:: DATA FOR PROCESSING ::
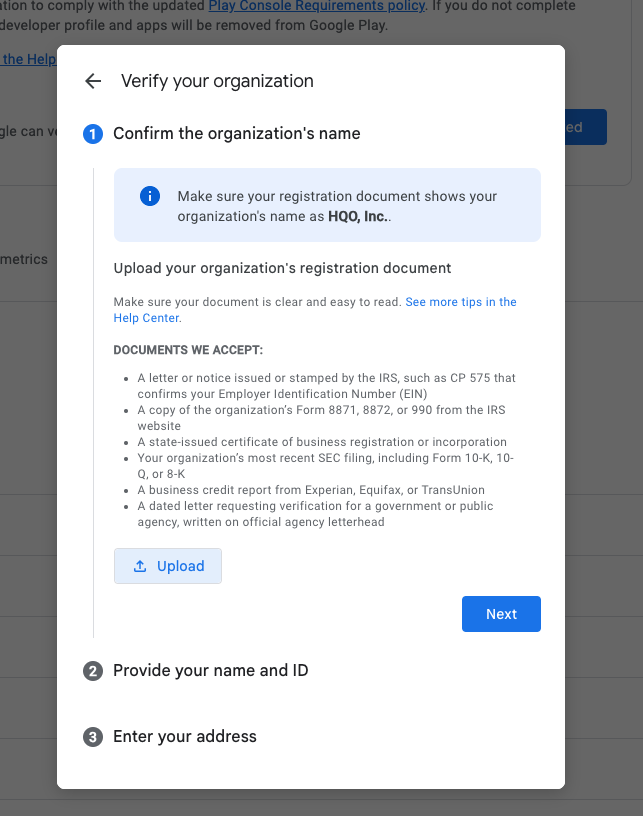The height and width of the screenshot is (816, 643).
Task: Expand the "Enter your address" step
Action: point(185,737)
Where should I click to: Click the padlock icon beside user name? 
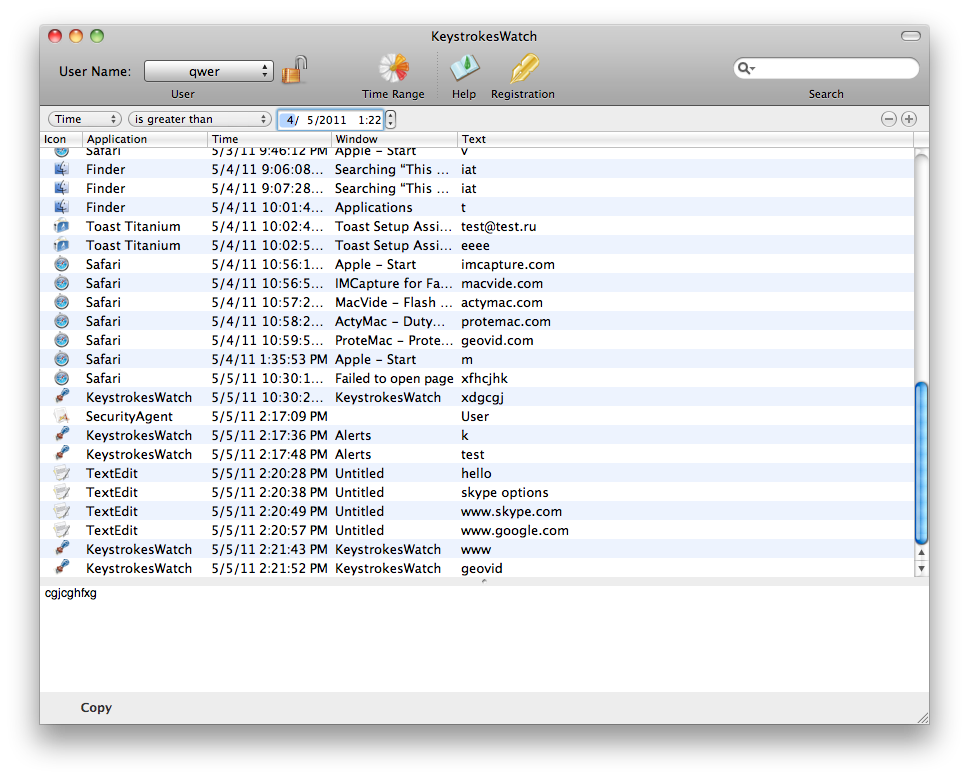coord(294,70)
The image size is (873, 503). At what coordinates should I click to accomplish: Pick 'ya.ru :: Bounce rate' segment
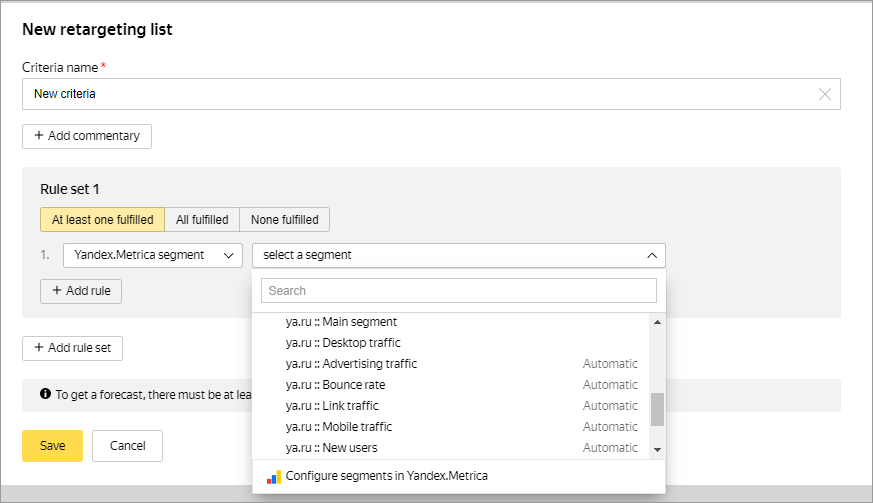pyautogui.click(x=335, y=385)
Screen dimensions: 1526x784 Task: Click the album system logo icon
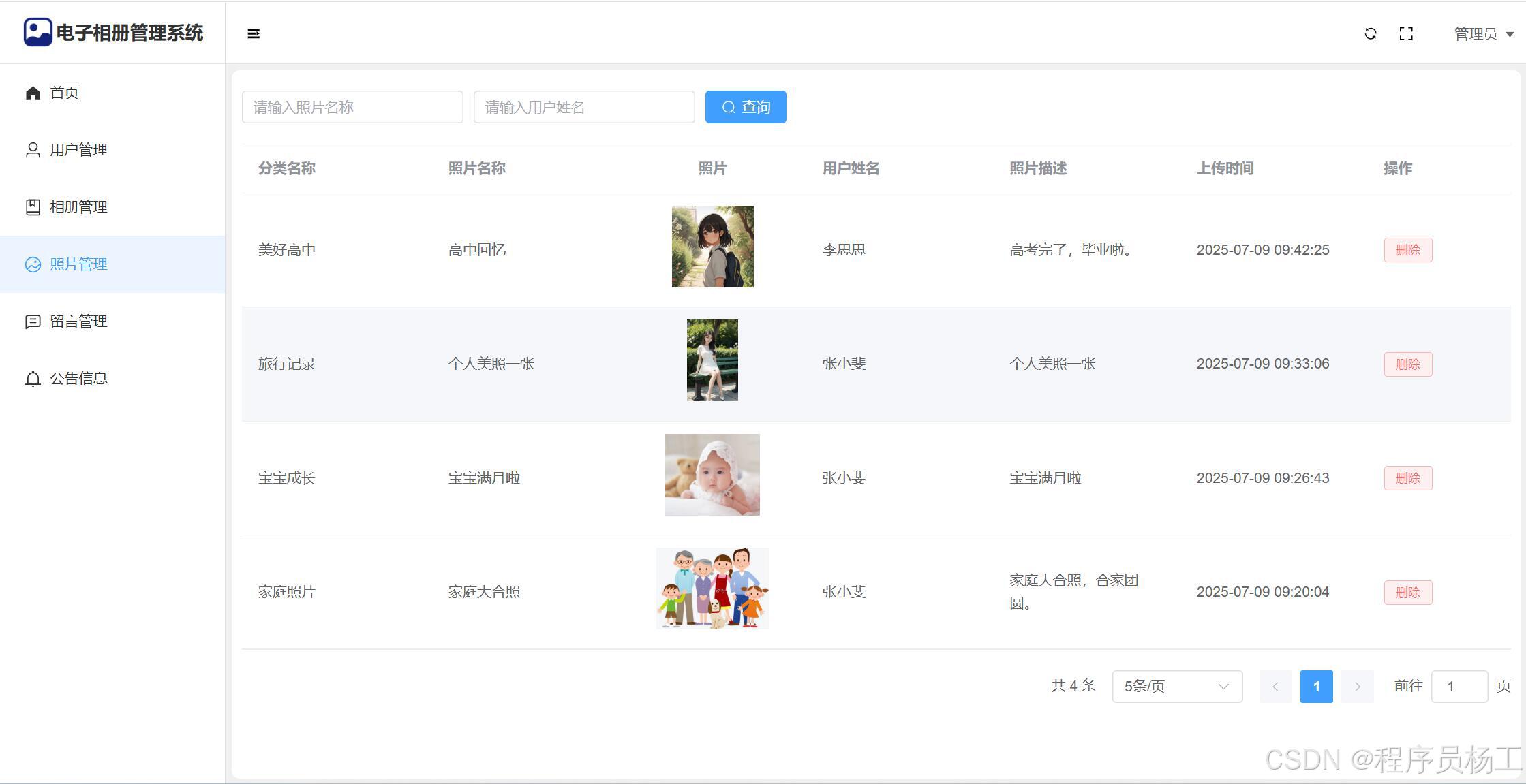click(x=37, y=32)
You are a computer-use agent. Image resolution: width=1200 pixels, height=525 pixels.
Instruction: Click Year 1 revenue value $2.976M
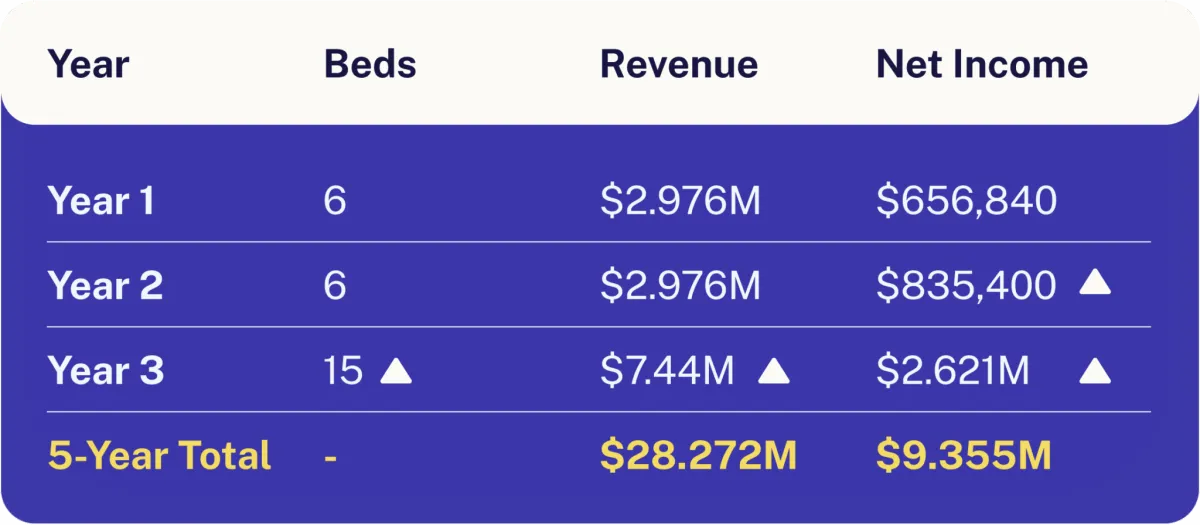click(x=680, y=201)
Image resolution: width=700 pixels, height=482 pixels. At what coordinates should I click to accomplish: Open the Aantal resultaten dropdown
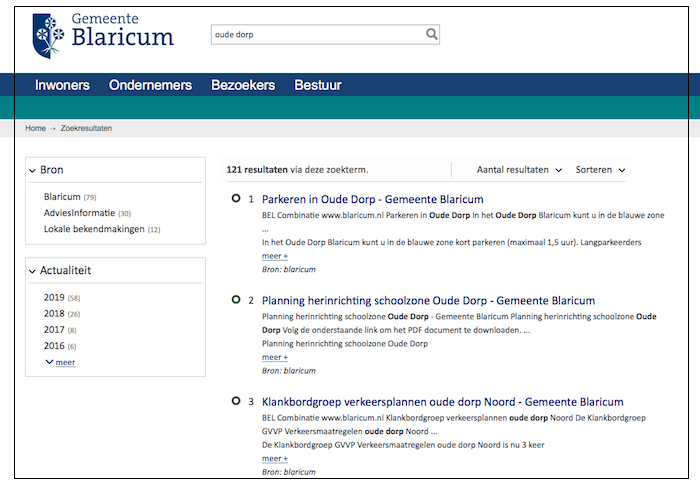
:::
Copy every row above word for word, leaving out the pictures.

### SOLUTION FOR THIS TASK
The height and width of the screenshot is (816, 643).
Task: Expand the "Enter your address" step
Action: point(185,737)
Where should I click to: Click the padlock icon beside user name? 
coord(294,70)
The image size is (873, 503). At what coordinates should I click to accomplish: Pick 'ya.ru :: Bounce rate' segment
pyautogui.click(x=335, y=385)
Screen dimensions: 1526x784 Task: Click the album system logo icon
click(x=37, y=32)
You are a computer-use agent. Image resolution: width=1200 pixels, height=525 pixels.
Instruction: Click Year 1 revenue value $2.976M
click(x=680, y=201)
Image resolution: width=700 pixels, height=482 pixels. At what coordinates should I click to accomplish: Open the Aantal resultaten dropdown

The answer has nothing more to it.